* [What needs to be done] Return exactly the lines that run from the one containing "Viewport: 1512px width, 800px height." to the end of the entries, with both ends included.

* [Provided records]
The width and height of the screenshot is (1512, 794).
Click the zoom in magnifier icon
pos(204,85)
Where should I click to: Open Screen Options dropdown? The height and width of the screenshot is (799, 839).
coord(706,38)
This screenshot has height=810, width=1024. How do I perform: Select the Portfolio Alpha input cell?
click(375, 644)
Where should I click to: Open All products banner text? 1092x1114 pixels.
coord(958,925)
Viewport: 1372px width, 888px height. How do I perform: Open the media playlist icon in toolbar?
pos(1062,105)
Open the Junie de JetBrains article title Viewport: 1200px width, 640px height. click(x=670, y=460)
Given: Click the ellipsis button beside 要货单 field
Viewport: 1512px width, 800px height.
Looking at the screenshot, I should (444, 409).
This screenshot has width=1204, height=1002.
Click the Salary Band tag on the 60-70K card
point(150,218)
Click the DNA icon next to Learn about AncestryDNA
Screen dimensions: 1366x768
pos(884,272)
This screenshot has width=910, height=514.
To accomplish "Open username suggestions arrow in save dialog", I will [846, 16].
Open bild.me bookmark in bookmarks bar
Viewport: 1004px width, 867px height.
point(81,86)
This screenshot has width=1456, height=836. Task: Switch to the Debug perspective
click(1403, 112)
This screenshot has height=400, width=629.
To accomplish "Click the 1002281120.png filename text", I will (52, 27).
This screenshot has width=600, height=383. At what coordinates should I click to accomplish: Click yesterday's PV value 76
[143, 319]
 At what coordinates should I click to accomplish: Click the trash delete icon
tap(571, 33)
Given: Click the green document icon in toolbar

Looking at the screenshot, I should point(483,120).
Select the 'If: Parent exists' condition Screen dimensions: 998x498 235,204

* [Solution]
Viewport: 1512px width, 800px height.
Looking at the screenshot, I should (444, 409).
This screenshot has width=1204, height=1002.
Click the Salary Band tag on the 60-70K card
point(150,218)
Click the DNA icon next to Learn about AncestryDNA
Screen dimensions: 1366x768
pos(884,272)
This screenshot has width=910, height=514.
To accomplish "Open username suggestions arrow in save dialog", I will [846, 16].
Open bild.me bookmark in bookmarks bar
Viewport: 1004px width, 867px height.
point(81,86)
This screenshot has width=1456, height=836. Task: Switch to the Debug perspective
click(1403, 112)
This screenshot has height=400, width=629.
To accomplish "Click the 1002281120.png filename text", I will (52, 27).
This screenshot has width=600, height=383. At what coordinates should I click to accomplish: Click yesterday's PV value 76
[143, 319]
 At what coordinates should I click to accomplish: Click the trash delete icon
tap(571, 33)
Given: Click the green document icon in toolbar

Looking at the screenshot, I should point(483,120).
Select the 'If: Parent exists' condition Screen dimensions: 998x498 235,204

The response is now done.